En Los Angeles, California, Eaton y Palisades llevan días ardiendo. Los dos fuegos son los más grandes de una serie de siniestros registrados en una temporada de pesadilla, se han ganado ya un espacio en la historia de California, porque son ya el tercero y cuarto más destructivos del Estado.
Sus llamas siguen siendo alimentadas por los potentes vientos de Santa Ana y han dejado más de 20 muertos y arrasaron miles y miles de hectáreas al noroeste y noreste de Los Ángeles. El fuego ha sido en estos últimos días el gran igualador en una ciudad de grandes disparidades, ya que ardieron tanto las casas de los famosos, como las de los más pobres.
A día de hoy, Los Ángeles se embarca en un proceso de recuperación monumental e incierto, mientras que los bomberos aumentan la contención de dos de los incendios forestales más destructivos registrados en California, que muy lentamente están siendo controlados.
Incendios forestales: destrucción y desolación
Los incendios forestales no solo han causado la destrucción generalizada de la zona; cobrándose vidas, destruyendo miles de hogares e infraestructuras y dañando ecosistemas, sino que, además, son un recordatorio de la creciente amenaza que los incendios forestales presentan.
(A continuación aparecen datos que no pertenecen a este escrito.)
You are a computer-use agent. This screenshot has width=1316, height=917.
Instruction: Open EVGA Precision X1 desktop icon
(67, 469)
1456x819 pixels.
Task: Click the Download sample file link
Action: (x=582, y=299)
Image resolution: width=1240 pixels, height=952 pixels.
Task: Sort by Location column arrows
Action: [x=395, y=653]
Como también se ha visto tras una sucesión de devastadores incendios en Norteamérica, Europa y otros lugares en los últimos años.
Estos son alimentados por una combinación de factores como la sequía, los fuertes vientos y la acumulación de vegetación seca, se han visto intensificados por efectos del cambio climático. Además, se caracterizan por su creciente tamaño, velocidad e intensidad, lo cual ha sido motivo de creciente preocupación en gran parte del hemisferio norte, especialmente en el oeste de Norteamérica.
Los inmensos daños medioambientales, que destruyen ecosistemas y hábitats de vida salvaje, son solo una de las consecuencias de estos. Debido a que el humo de estos incendios puede viajar largas distancias, afecta también a la calidad del aire y a la salud pública. Por otro lado, el enorme coste de los daños causados por los incendios y las medidas de extinción suponen una presión sobre los recursos financieros; incluidos los presupuestos de las agencias forestales.
¿Convivir con el fuego?
La Comisión Económica indica que esta situación pone de relieve la necesidad de mejorar la comprensión de la dinámica de los incendios forestales a múltiples escalas, desde la local a la internacional. Además, da luz a la pregunta de cómo podemos vivir con el fuego en lugar de cómo eliminarlo.
La respuesta a dicha cuestión depende de la confluencia de tres factores, como indica la Comisión. Primero se deben considerar las repercusiones del cambio climático. El aumento de las temperaturas, las condiciones más secas y las olas de calor más frecuentes, conllevan las condiciones ideales para que los incendios forestales prendan y se propaguen rápidamente.
Además, las consecuencias imprevistas de las medidas de extinción de incendios, que involuntariamente han creado un entorno perfecto para que se produzcan incendios más grandes e intensos. Las políticas de extinción de incendios, aplicadas desde principios del siglo XX, han impedido los incendios naturales, los cuales habrían eliminado la maleza y los escombros. En consecuencia, los bosques se han llenado de materiales inflamables.
El último factor es la invasión de zonas silvestres que pone en peligro de incendio a más personas y propiedades. A medida que la población humana sigue creciendo, el aumento del desarrollo residencial en zonas limítrofes con los bosques.
La lucha contra esta amenaza requiere un enfoque múltiple
Es necesario adaptar las prácticas de gestión forestal sostenible a un entorno cambiante, según la Comisión de la ONU. Una herramienta valiosa para reducir el riesgo de incendios forestales pueden ser las quemas prescritas y los fuegos controlados provocados intencionadamente para eliminar la maleza. Además, es crucial crear comunidades resistentes al fuego utilizando materiales de construcción ignífugos y técnicas adecuadas de paisajismo en las zonas de alto riesgo.
Las políticas también deben basarse en datos de alta calidad, para lo cual, con el apoyo de las orientaciones de esta Comisión, la notificación de los daños forestales desempeña un papel fundamental. Todos estos esfuerzos deben ir de la mano de una mayor mitigación del cambio climático para frenar los riesgos de incendios forestales a largo plazo. La reducción de las emisiones de gases de efecto invernadero, la transición a fuentes de energía renovables y la gestión sostenible del agua son esenciales para aumentar la resiliencia de las sociedades y los ecosistemas.